THE TASK :: Report every line of the material below that contains the word "gear", copying each such line in full. Case counts.
━━ GIVEN RECORDS
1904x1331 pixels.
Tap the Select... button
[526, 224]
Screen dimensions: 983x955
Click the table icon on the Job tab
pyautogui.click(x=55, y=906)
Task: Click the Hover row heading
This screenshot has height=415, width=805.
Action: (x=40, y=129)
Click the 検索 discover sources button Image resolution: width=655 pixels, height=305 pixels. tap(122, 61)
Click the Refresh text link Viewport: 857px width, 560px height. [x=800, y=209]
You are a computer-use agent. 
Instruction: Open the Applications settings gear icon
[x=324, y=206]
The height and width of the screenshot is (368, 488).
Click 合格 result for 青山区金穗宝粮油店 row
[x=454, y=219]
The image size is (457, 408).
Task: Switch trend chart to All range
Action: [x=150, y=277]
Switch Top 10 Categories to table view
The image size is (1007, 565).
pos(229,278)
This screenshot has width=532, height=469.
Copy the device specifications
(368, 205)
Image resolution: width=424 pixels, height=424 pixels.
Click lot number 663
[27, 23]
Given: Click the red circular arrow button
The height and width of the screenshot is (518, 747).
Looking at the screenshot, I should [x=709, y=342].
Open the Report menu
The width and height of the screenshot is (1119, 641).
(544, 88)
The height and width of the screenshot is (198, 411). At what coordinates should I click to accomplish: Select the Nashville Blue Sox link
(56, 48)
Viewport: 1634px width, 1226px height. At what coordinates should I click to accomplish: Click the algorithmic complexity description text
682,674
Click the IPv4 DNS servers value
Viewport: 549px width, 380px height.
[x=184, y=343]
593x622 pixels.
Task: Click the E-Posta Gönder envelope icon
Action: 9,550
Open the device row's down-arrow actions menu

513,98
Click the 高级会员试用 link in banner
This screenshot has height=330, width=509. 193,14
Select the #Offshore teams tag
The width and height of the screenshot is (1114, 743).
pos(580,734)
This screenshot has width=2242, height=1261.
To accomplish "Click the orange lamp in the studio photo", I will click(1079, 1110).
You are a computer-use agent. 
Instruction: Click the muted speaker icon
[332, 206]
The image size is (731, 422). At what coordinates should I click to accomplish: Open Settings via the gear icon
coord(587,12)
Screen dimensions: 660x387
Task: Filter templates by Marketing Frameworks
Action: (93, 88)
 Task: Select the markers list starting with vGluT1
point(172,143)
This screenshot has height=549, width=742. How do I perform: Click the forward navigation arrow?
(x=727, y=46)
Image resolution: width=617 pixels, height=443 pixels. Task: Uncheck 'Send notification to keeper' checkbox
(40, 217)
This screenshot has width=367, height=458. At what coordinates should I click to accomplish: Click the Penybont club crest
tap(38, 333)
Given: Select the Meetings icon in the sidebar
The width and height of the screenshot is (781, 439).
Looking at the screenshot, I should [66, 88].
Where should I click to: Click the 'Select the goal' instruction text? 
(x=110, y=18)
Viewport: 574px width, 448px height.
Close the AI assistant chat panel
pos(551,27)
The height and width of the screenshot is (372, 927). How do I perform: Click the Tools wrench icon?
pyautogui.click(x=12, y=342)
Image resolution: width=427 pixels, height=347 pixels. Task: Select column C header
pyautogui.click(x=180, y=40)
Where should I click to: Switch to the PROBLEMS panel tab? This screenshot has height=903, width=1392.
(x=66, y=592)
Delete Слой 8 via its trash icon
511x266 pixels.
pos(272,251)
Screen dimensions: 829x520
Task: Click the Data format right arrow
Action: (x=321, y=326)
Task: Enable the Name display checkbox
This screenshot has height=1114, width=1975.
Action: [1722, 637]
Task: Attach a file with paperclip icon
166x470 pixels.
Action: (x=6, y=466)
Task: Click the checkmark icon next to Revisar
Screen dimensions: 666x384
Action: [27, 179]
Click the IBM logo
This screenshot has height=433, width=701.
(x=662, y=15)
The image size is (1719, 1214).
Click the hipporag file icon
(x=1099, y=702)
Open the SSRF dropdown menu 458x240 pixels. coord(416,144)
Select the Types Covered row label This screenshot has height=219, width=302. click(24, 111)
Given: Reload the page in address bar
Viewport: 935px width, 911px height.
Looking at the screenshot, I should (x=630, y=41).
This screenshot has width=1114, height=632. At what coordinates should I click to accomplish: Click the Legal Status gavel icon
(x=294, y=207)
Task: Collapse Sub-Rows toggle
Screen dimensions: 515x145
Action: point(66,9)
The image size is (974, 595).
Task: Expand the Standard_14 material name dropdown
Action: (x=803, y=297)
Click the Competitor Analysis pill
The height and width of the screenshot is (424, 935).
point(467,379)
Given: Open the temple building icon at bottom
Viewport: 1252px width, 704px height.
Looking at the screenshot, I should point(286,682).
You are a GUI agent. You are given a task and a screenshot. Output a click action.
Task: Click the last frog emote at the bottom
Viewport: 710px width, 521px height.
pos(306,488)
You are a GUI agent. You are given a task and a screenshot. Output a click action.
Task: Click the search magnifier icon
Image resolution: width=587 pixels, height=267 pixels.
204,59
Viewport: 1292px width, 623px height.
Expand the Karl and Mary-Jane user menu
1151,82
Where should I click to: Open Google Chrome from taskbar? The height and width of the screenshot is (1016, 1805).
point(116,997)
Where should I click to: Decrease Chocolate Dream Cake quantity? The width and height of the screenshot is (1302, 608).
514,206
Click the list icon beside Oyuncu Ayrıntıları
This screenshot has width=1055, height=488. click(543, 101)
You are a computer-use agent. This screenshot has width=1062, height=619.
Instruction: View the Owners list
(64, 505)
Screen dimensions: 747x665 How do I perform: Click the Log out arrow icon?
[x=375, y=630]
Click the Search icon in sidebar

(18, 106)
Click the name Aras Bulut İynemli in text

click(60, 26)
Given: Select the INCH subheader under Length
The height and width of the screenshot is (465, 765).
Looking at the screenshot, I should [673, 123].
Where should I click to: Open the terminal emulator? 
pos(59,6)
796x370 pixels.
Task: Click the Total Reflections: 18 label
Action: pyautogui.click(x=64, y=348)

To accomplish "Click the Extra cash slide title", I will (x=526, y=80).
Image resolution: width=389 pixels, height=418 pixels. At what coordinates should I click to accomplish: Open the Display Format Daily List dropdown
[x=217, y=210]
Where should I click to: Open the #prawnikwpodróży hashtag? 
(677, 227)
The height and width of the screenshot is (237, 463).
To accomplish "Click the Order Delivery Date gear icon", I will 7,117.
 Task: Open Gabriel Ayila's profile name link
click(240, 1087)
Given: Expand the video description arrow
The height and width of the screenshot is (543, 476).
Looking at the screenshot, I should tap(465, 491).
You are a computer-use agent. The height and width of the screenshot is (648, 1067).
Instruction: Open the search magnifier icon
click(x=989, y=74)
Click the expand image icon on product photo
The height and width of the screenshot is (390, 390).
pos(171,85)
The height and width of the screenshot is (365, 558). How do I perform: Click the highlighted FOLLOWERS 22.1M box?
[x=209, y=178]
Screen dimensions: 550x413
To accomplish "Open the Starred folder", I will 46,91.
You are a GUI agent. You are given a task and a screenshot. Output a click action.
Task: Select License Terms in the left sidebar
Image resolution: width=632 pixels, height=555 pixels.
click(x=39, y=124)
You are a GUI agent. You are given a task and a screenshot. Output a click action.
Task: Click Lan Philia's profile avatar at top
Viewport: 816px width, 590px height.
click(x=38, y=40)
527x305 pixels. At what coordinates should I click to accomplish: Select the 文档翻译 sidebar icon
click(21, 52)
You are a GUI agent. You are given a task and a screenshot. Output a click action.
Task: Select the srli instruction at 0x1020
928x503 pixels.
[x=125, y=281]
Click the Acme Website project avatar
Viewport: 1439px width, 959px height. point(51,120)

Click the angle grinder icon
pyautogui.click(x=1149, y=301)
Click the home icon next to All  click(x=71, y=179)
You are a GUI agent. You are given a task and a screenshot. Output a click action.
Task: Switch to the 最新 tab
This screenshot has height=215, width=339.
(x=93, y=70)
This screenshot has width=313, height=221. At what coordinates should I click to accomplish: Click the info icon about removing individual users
━━━━
SOLUTION FOR THIS PROBLEM ::
Instruction: Open the Applications settings gear icon
The image size is (731, 422). At what coordinates should I click to accomplish: Open Settings via the gear icon
To accomplish "Click the Order Delivery Date gear icon", I will 7,117.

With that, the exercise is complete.